The ancient Greeks and Italians seemed happy to ship their wines in rather fragile amphorae. Herodotus refers to palm-wood casks using in shipping Armenian wine to Babylon in Mesopotamia, but it is really the iron age and the northern Europeans (the Celts in particular) who developed the wooden barrel for transporting goods.
The wine barrel was traditionally used for storage and transportation of goods. Now it's almost exclusively used in the production of fine wines and spirits. The barrel is traditionally referred to as a keg when empty and cask when full. We'll use barrels to make it easier.

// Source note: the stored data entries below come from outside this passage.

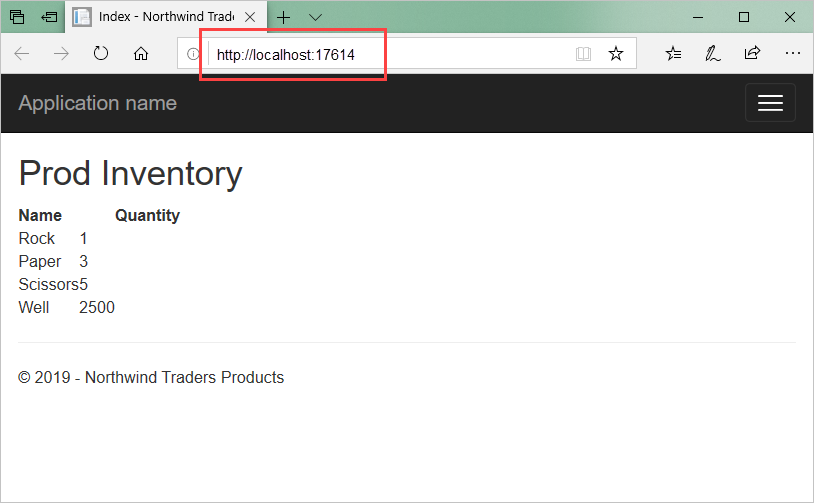814x503 pixels.
Task: Open the Favorites hub icon
Action: click(673, 53)

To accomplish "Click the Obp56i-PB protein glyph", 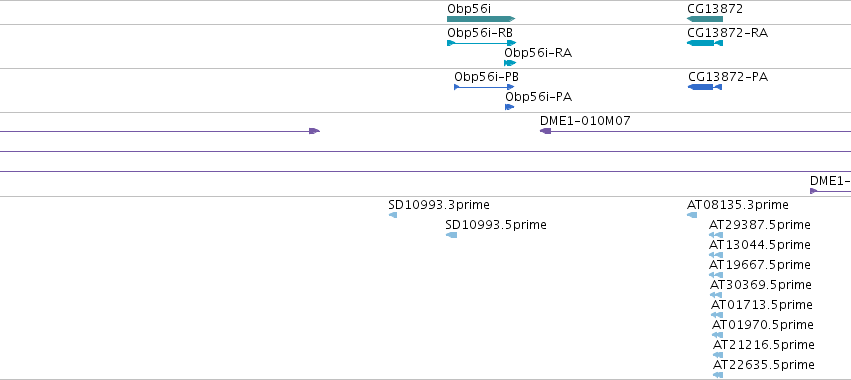I will pos(484,87).
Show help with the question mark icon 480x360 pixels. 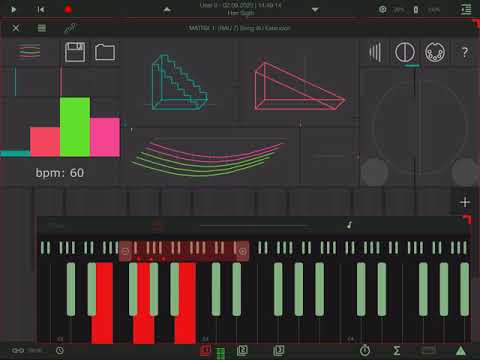tap(465, 52)
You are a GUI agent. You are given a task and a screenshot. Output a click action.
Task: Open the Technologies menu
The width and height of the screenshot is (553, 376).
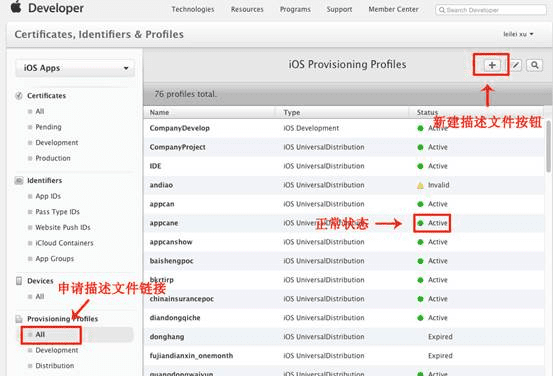point(193,10)
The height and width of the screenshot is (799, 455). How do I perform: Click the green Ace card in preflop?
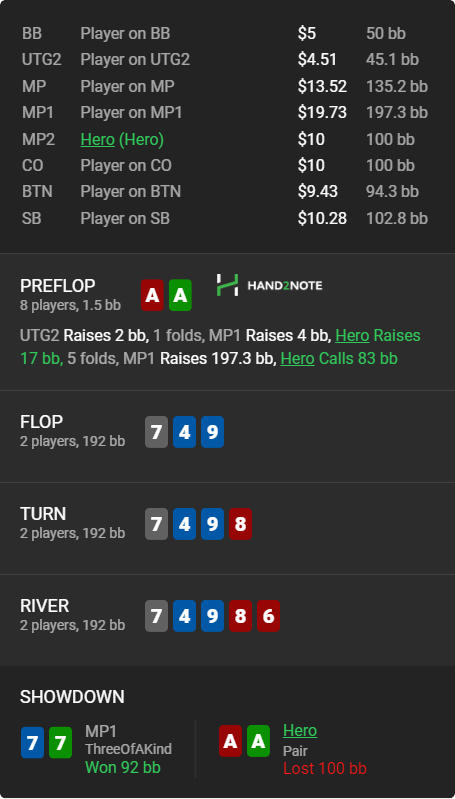(180, 295)
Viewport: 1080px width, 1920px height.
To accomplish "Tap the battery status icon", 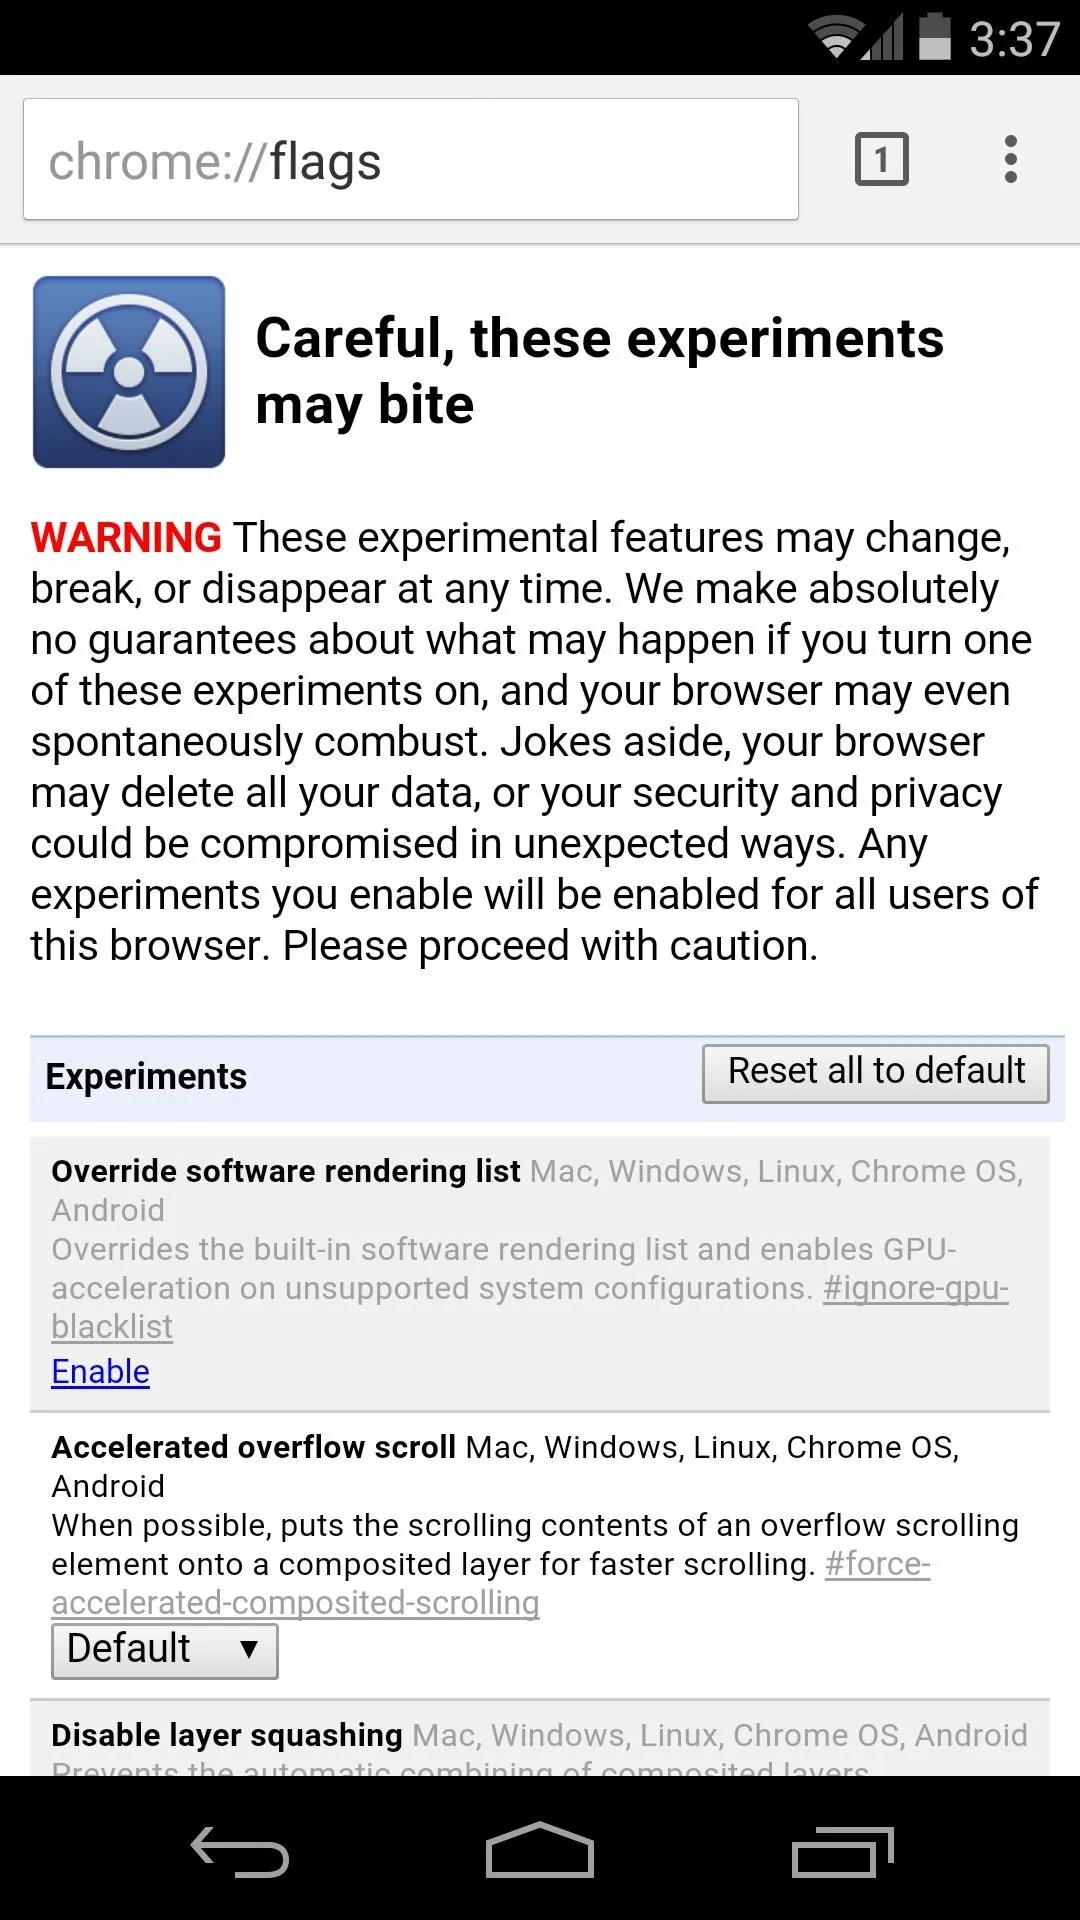I will click(x=934, y=37).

The capacity of a barrel comes from both practical experience and historical 'capacity'. A generally agreed assumption relates the volume of the barrel to the amount of grapes harvested from a set piece of land. A 'sadon' was an area of around 830 m2 having some 900 vines (French vines are planted much more densely than Australian ones). A worker would be allotted a 'wadge' when he had cut back and tied the area, thus a 'sadon' wage.
The harvest would generally yield around 450 litres per 'sadon'. Two barrels per 'sadon', approx 225 litres per barrel. Another popular barrel size is the Borgogne (Burgundy) barrel at 228 litres. It's safe to say that barrels from different regions were somewhere between 200 and 230 litres depending on the amount harvested and what wine could be made from the harvest.
The 225 litre Bordeaux barrel is the most widely used size today and it's common name is the barrique. Its dimensions are 940 to 945 mm in length, 550 to 555 mm in diameter in head and 690 to 695 mm in diameter in what is named the dump or bilge. The chateau Bordeaux has staves around 22 mm thick while the more robust transport Bordeaux uses 27 mm staves. The chateau Bordeaux is a very elegant barrel often having wicker and chestnut bracing across the head.
The Borgogne (at one time found only in Burgundy) is 228 litres in capacity and slightly shorter and wider than the Bordeaux while still have the robust 27 mm staves.
A Hogshead is around 300 litres while a Puncheon is around 400 litres in capacity. Each cooper may have their own variations in sizes, but the traditional Bordeaux and Borgogne barrels will be found anywhere.